Performance enhancers should have stricter repercussions
October 12, 2014
When it comes down to athletic performance, it can be a cut-throat business. Sports have become more of a monopoly of drugs and performance enhancers than they are a game. The past ten years have proved to be a struggle for our big league sports teams. Steroids have plagued our fields with unnatural talent and enhanced performance.
We, as spectators, marvel at the prospect of our players making the game winning pitch or scoring the final touchdown in overtime. But we like to cloud the ugly truth that any of these players aren’t the superstars they’re made out to be. Steroids have been in use for many years and new precautions have been taken in order to detect them before the player has a chance to perform. Such as, more frequent urine tests and new breath tests that identify the use of drugs (much as a breathalyzer test). It is my belief that anyone found with the possession of performance enhancers should be penalized by expulsion from the game. Its time our sports teams cracked down on these illegal and unfair enhancers even if it does mean an end to some of our “best” players.
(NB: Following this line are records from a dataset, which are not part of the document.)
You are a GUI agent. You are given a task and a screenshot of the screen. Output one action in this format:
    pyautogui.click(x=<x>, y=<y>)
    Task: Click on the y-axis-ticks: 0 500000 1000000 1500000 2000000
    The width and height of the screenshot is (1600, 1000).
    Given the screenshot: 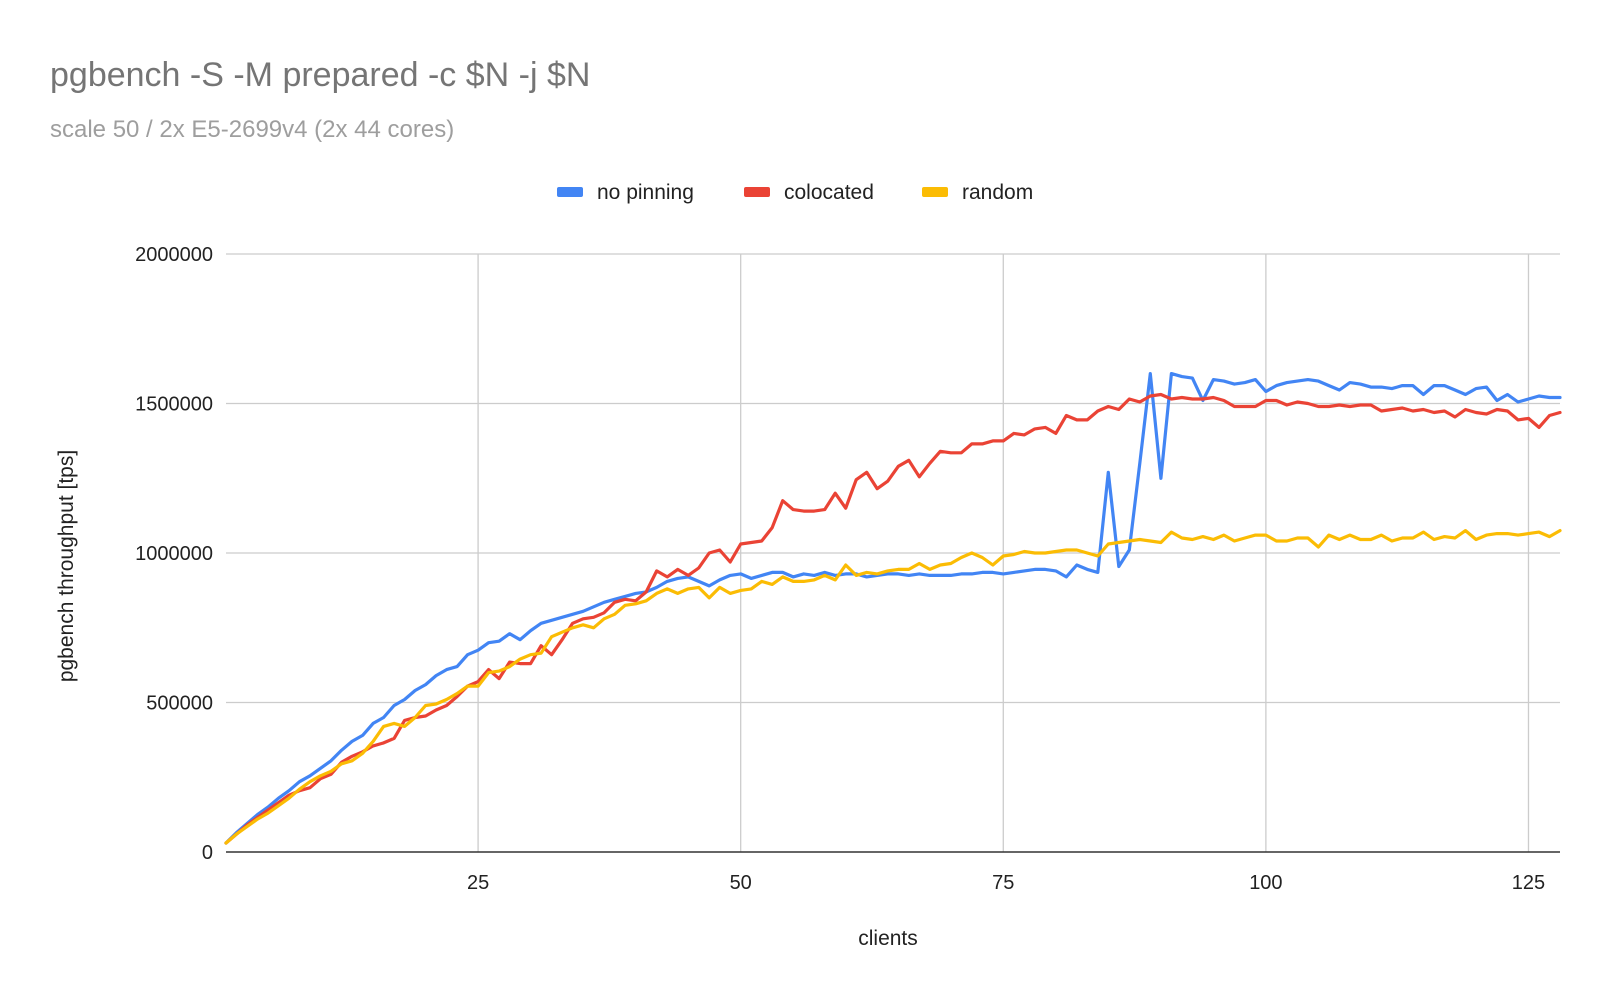 What is the action you would take?
    pyautogui.click(x=174, y=554)
    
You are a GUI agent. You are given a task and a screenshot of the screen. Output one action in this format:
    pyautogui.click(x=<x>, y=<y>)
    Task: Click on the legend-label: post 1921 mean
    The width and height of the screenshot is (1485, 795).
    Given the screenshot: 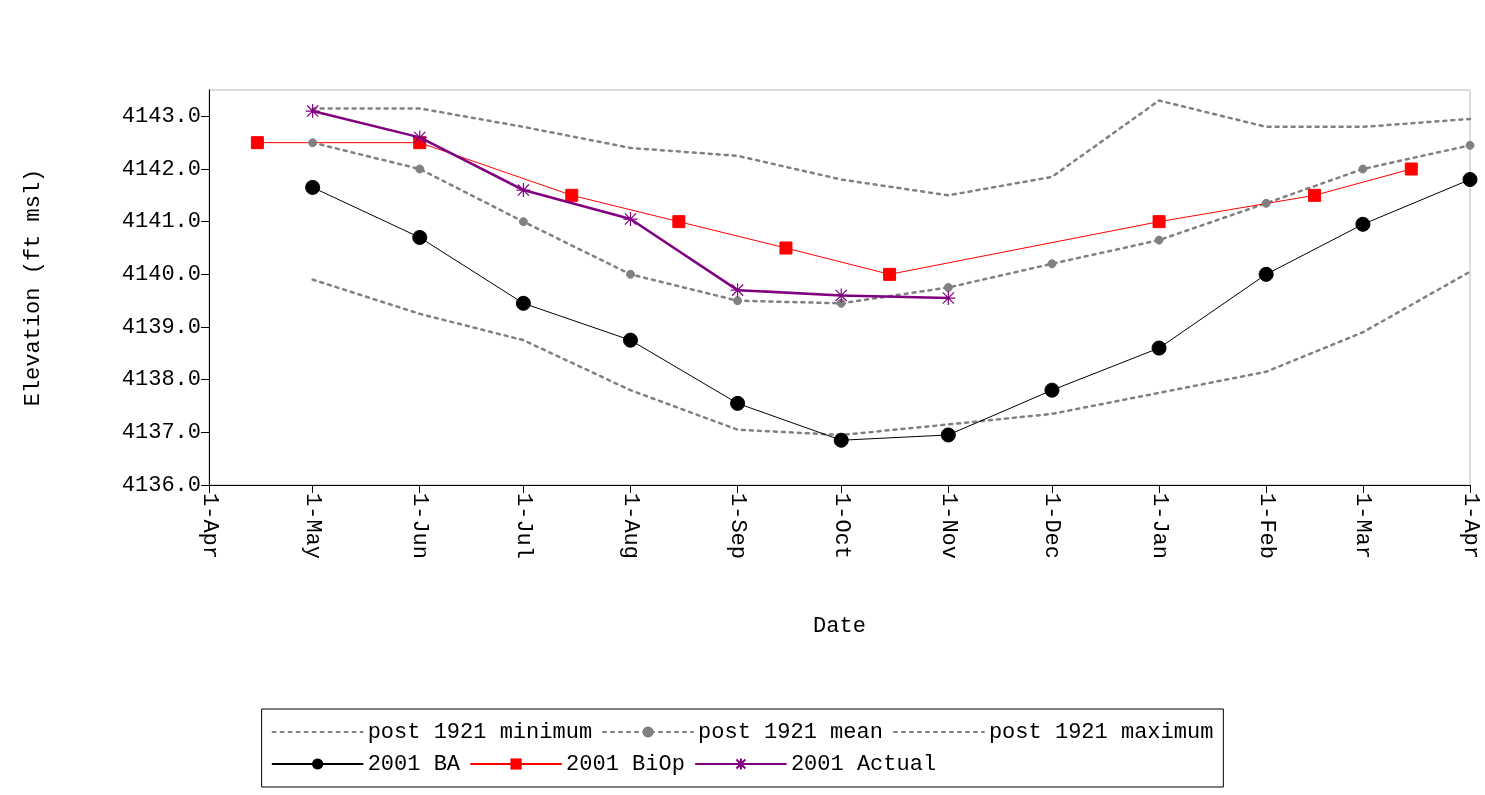 What is the action you would take?
    pyautogui.click(x=790, y=732)
    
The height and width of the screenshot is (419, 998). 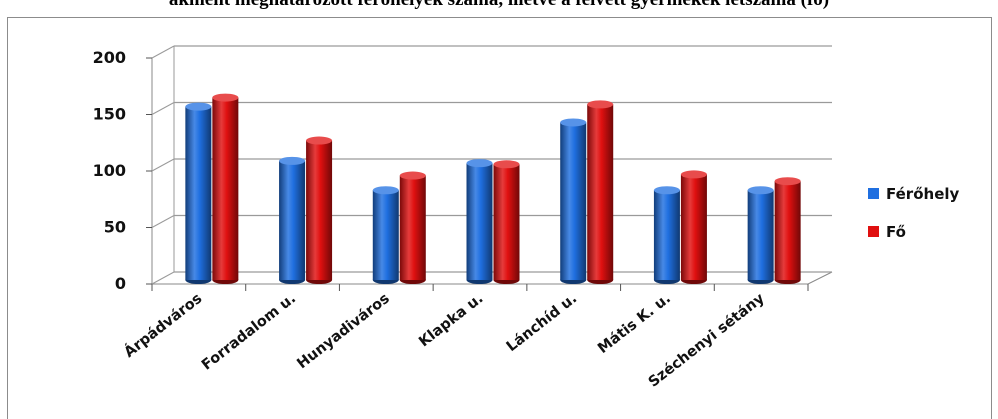 I want to click on legend-label-ferohely: Férőhely, so click(x=923, y=194).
Stories such as the rejection of Barry Bonds and Roger Clemons into the Baseball Hall of Fame for use of performance enhancers adds to the fact that these drugs have been in use for longer than anyone thought. It’s sad to watch our favorite players get slammed for this scandal but that doesn’t justify their actions. Hundreds of big time sports players have been found to have possession of steroids and/or performance enhancers such as Alex Rodriguez of the New York Yankees and Ben Roethlisberger of the Pittsburgh Steelers.
All of this is said with nothing about the players who actually are as talented as they look. This system has bigoted these players to the point where we can’t trust anyone’s abilities. While we hear new stories about the latest NFL player found to have used performance enhancers, we lose the trust that any of the game is real at all. We’ve become skeptics that can’t be sure if what we’re seeing is actually real. As a result, we lose the awe that follows a great play and the players who perform at that level are discredited.
Sports teams are held in high regard in American society and when our players make these mistakes, it greatly influences their admiring fans. Recent studies have found that steroid use has been more prominent on high school teams. One must assume that this statistic is due in part to the use of performance enhancers on the national level. Young athletes look up to their “big league brothers” for more than just a level of play they hope to reach. They see these players as role models, watching their every step and following their actions. So, when a student athlete sees their star player using steroids and other enhancers, they can only assume that it’s OK to use them. This thinking goes back to the point made that people cloud the ugly part of the sport in order to remain clean of a guilty conscious. High school athletes don’t want to see the bad in their role models so, they become blind to all their wrongs and see only the “perfect” side of the athlete.
It’s time we stood up to this disgrace. The only way to stop the penetration and brainwashing of young athletes using performance enhancing drugs is to crack down hard on our national level players. Complete expulsion from the sport is the only option we have to relay to the public how serious of a matter this is. It’s time we defend the real players who know the temptations but refuse to adhere to them. Those players are the true role models and they deserve our respect.